>>>>

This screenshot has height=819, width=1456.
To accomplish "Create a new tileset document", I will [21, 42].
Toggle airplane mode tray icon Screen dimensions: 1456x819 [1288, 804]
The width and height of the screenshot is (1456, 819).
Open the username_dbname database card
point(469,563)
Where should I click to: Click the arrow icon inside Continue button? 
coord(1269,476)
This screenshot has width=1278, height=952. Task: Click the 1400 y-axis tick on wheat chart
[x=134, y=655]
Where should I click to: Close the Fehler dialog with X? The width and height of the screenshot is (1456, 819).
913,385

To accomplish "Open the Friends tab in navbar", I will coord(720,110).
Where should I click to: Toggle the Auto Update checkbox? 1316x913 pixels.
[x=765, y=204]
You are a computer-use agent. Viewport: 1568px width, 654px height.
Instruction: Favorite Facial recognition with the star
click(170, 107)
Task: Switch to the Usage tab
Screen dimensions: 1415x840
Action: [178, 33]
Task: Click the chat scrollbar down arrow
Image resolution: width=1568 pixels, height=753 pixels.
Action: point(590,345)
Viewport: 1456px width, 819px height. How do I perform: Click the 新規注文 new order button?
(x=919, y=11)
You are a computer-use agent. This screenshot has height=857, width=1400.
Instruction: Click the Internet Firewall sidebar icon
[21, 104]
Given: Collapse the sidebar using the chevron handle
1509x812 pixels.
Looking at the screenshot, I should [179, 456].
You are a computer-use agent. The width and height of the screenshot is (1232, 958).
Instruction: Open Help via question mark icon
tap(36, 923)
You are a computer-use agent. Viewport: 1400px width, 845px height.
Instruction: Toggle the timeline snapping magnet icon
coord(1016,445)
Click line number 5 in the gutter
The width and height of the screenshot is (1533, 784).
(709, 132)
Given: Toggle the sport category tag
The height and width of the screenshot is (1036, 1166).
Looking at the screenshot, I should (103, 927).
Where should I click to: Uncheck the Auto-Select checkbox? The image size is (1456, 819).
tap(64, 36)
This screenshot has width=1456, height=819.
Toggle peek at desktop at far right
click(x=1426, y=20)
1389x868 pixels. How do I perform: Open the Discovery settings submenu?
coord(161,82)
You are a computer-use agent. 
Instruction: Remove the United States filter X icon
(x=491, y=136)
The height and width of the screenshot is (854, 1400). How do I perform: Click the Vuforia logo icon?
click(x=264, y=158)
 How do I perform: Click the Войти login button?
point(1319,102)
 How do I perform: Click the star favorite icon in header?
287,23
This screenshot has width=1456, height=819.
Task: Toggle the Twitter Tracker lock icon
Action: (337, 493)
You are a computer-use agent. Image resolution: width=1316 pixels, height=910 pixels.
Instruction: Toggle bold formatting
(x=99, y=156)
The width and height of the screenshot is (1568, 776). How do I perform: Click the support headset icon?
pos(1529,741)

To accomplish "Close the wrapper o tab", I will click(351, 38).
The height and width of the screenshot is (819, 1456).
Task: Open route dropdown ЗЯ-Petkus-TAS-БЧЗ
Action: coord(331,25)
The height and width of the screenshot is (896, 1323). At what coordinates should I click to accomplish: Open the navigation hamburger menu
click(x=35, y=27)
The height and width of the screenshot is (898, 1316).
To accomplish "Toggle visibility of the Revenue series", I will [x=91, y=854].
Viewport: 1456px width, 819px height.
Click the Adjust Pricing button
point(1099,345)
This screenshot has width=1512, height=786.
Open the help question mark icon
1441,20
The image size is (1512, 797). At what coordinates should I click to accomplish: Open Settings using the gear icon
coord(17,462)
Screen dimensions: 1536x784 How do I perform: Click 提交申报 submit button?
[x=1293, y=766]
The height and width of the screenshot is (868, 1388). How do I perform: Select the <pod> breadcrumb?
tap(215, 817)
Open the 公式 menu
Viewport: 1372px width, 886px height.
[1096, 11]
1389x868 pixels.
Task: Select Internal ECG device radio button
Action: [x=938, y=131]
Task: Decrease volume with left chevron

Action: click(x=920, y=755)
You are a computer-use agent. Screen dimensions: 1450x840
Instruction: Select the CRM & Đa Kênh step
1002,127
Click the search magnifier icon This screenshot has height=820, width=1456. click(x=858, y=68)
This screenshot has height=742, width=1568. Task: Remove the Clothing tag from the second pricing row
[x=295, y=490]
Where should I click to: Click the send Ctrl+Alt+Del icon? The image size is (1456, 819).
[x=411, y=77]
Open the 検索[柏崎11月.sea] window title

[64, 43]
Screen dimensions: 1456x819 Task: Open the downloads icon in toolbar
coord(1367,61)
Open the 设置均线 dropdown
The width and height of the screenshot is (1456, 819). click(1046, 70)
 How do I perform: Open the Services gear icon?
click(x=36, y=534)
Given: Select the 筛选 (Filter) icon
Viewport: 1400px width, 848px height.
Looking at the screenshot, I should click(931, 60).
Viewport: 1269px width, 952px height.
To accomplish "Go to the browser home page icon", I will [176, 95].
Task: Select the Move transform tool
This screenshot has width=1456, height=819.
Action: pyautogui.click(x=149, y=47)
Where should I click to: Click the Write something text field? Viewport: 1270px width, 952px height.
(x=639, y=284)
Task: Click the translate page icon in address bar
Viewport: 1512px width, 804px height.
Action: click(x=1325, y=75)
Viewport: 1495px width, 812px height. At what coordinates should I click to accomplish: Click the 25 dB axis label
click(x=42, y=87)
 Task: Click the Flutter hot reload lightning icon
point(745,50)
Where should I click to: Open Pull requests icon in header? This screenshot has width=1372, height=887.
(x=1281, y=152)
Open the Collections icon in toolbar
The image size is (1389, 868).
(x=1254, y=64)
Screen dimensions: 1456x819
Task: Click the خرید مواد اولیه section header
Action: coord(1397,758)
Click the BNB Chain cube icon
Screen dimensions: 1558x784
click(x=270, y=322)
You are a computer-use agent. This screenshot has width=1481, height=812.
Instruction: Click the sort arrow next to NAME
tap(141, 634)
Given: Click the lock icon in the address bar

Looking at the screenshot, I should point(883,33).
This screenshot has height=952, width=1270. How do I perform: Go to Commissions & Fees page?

<<<<

Within the records, filter for lines that contain the word "page" and show each one.

◆ TASK SOLUTION:
To accomplish "Go to the browser home page icon", I will [176, 95].
Task: Click the translate page icon in address bar
This screenshot has height=952, width=1270. How do I perform: Go to Commissions & Fees page?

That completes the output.